Fitch Ratings has slightly revised its growth forecast for Mexico in 2024, from 2.4% to 2.2%, citing reduced investment and a slowdown in the industrial, agricultural, and service sectors observed in the last quarter of the previous year.

In its March update of global growth outlooks, the agency noted that while investment would continue to support growth this year, it would not expand at the rapid annual pace of 20% reported in 2023. “A strong recovery in the United States this year will benefit the Mexican economy, but high-interest rates are likely to hinder credit growth,” reads the report.

According to the firm, a more flexible fiscal policy will support growth in 2024, slowing slightly in 2025. The expected growth slowdown to 2% in 2025 reflects a deceleration in the US economy and less favorable fiscal policy. After two months of higher-than-expected inflation in the United States, the Federal Reserve has cut the possibility of an interest-rate cut before June and raised doubts about future decreases. In February, the consumer price index rose by 3.2% compared to the previous year, driven by increased gasoline and shelter prices, surpassing January's 3.1% increase. 

Fitch anticipates that general inflation will decelerate and end this year at 4%, prompting Mexico’s Central Bank (Banxico) to reduce its reference rate. With inflation nearly reaching Banxico's inflation target of 3%, Fitch expects the central bank to begin its easing cycle with a 25-basis-point cut on Mar. 21 from the current 11.25%, followed by similar cuts in May, and further easing to 9.25% by year-end.

However, analysts have anticipated a more conservative approach to interest rate cuts by Banxico based on the latest monthly survey, which indicates that the median consensus expects the reference rate to rise to 9.50% by the end of 2024, up from the previous estimate of 9.25% since October. This suggests that Banxico's rate cuts will be less aggressive, with a projected total reduction of 175 basis points (1.75%) throughout the year, rather than the previously anticipated 200 basis points (2%).

With the current tight monetary policy stance, analysts have revised their forecasts for overall inflation from an annual rate of 4.17% to 4.1% by the year's end. Meanwhile, the projection for core inflation remains at 4.06%. GDP growth expectations for this year remain steady at 2.4% after several months of upward revisions. However, the forecast for 2025 has been revised downward from 1.94% to 1.8%.

In terms of Mexican currency appreciation, this interest rate policy from both countries could result in a slight depreciation by the end of the month if Banxico begins reducing its reference rate at its next monetary policy meeting, according to Citibanamex. The peso's strength, observed since last year, is attributed to a wide interest rate differential with the United States, increased dollar inflows from exports and remittances, capital flow redistribution, peso liquidity, and the nearshoring narrative.

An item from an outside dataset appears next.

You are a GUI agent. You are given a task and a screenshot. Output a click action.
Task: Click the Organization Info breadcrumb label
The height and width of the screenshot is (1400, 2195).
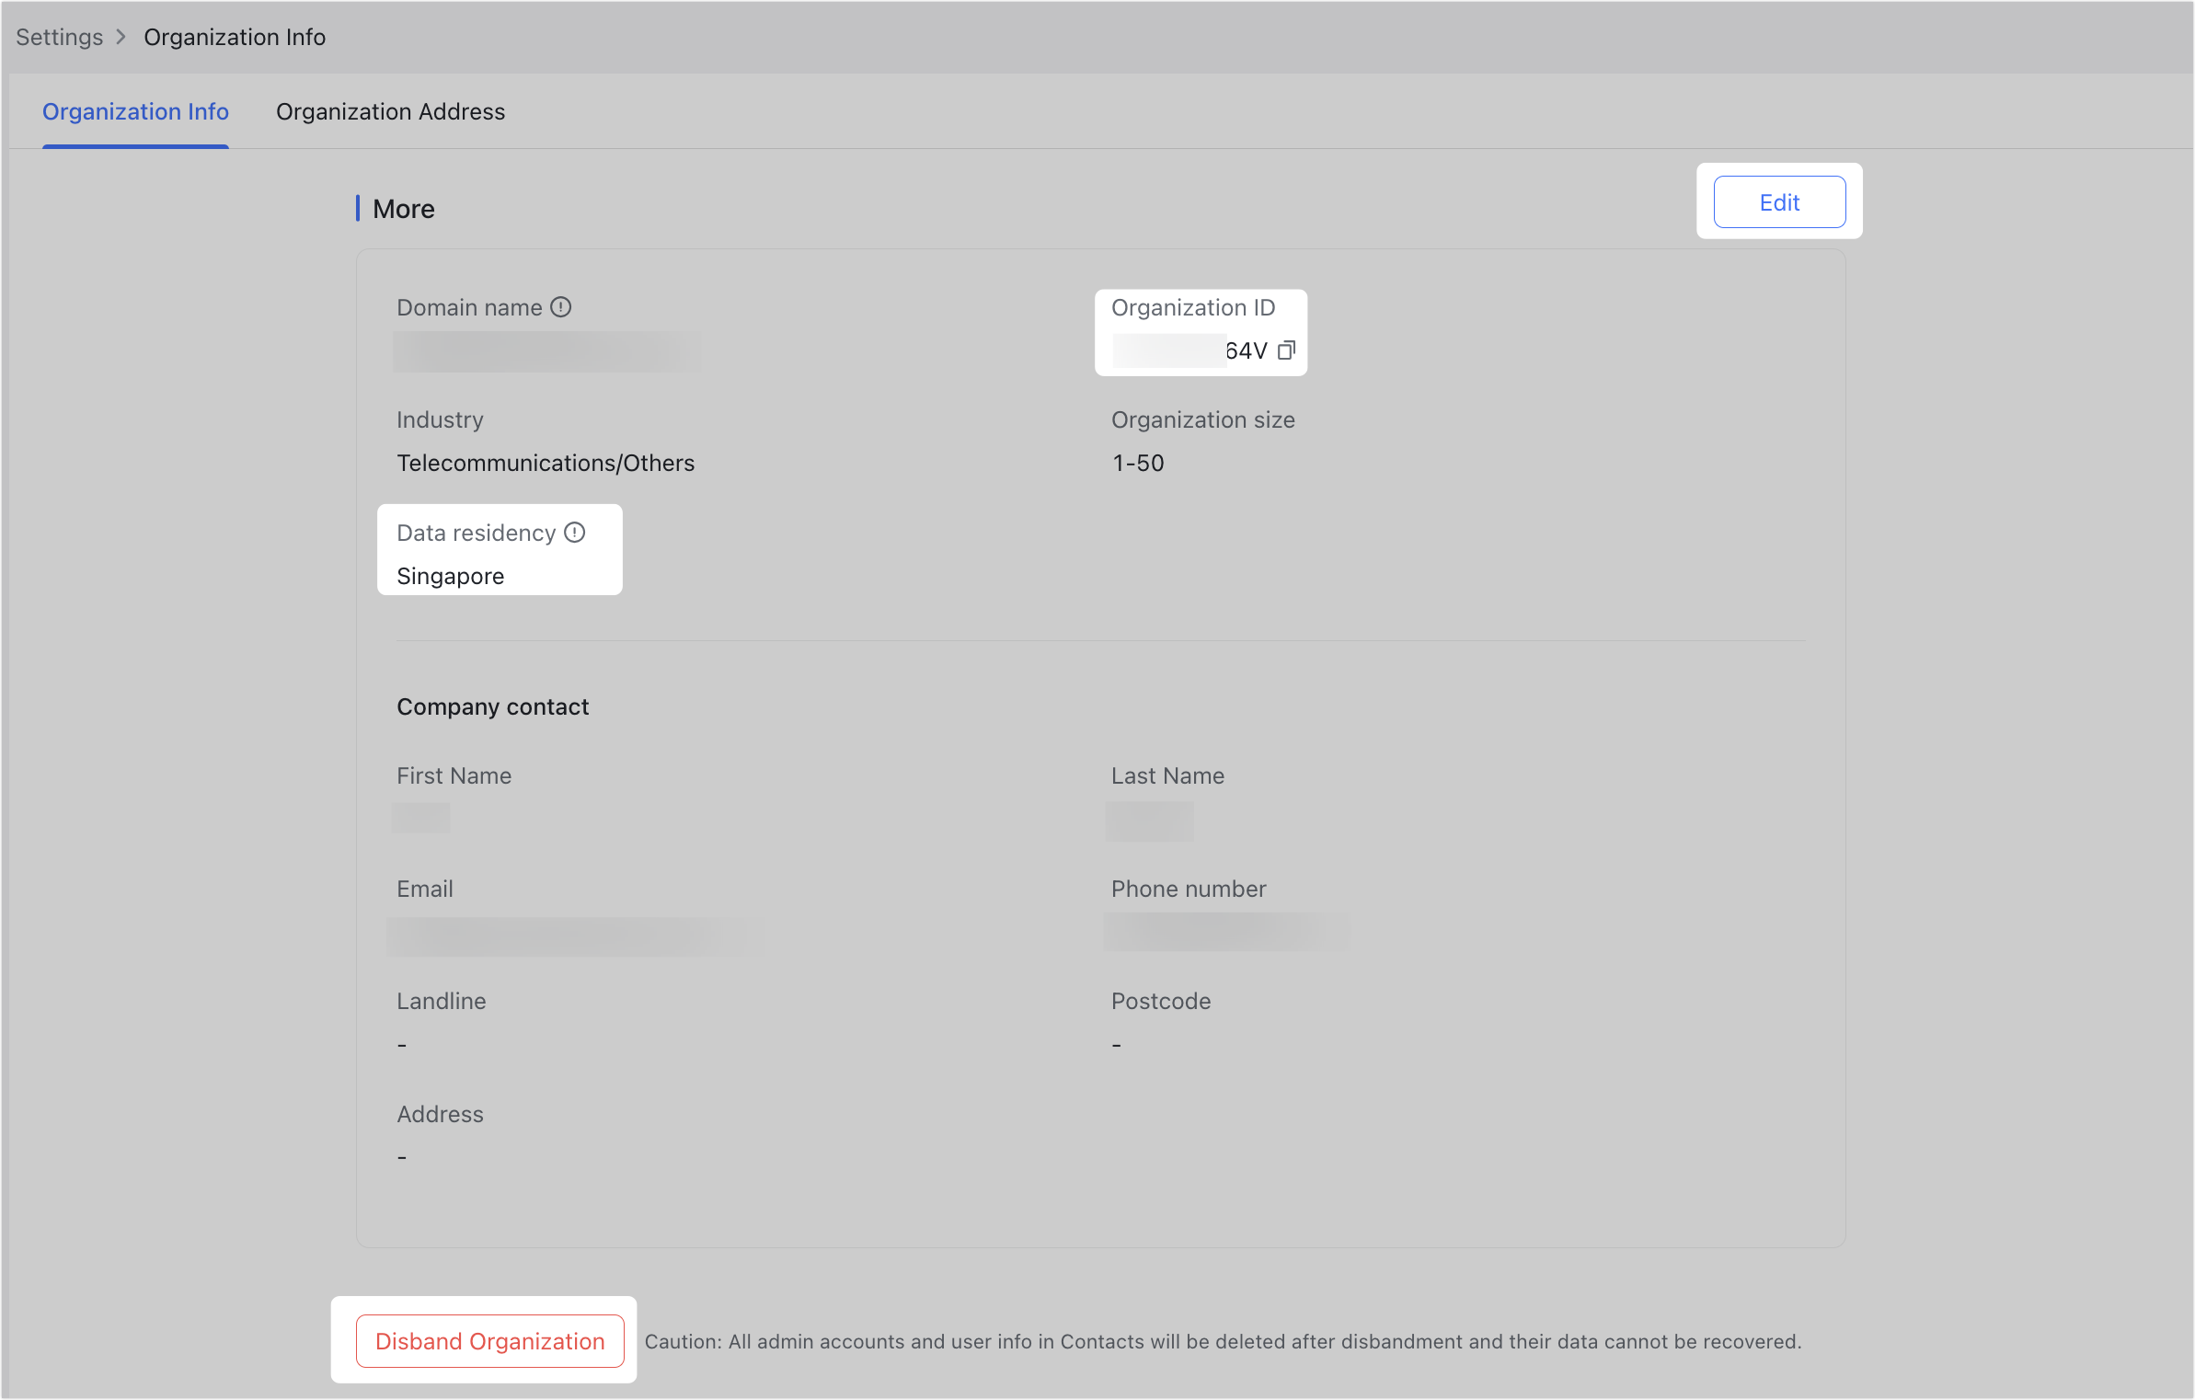(235, 37)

"Recent dollar weakness, amid expectations of the start of the Federal Reserve's rate cut cycle in June, has further supported the recent peso appreciation," Citibanamex stated. The bank anticipates a gradual uptrend in the exchange rate, reaching MX$18.58 per dollar by the end of 2024. This projection considers a slowdown in remittance inflows, moderation in enthusiasm surrounding the nearshoring narrative, and the peso's overvaluation compared to its long-term average.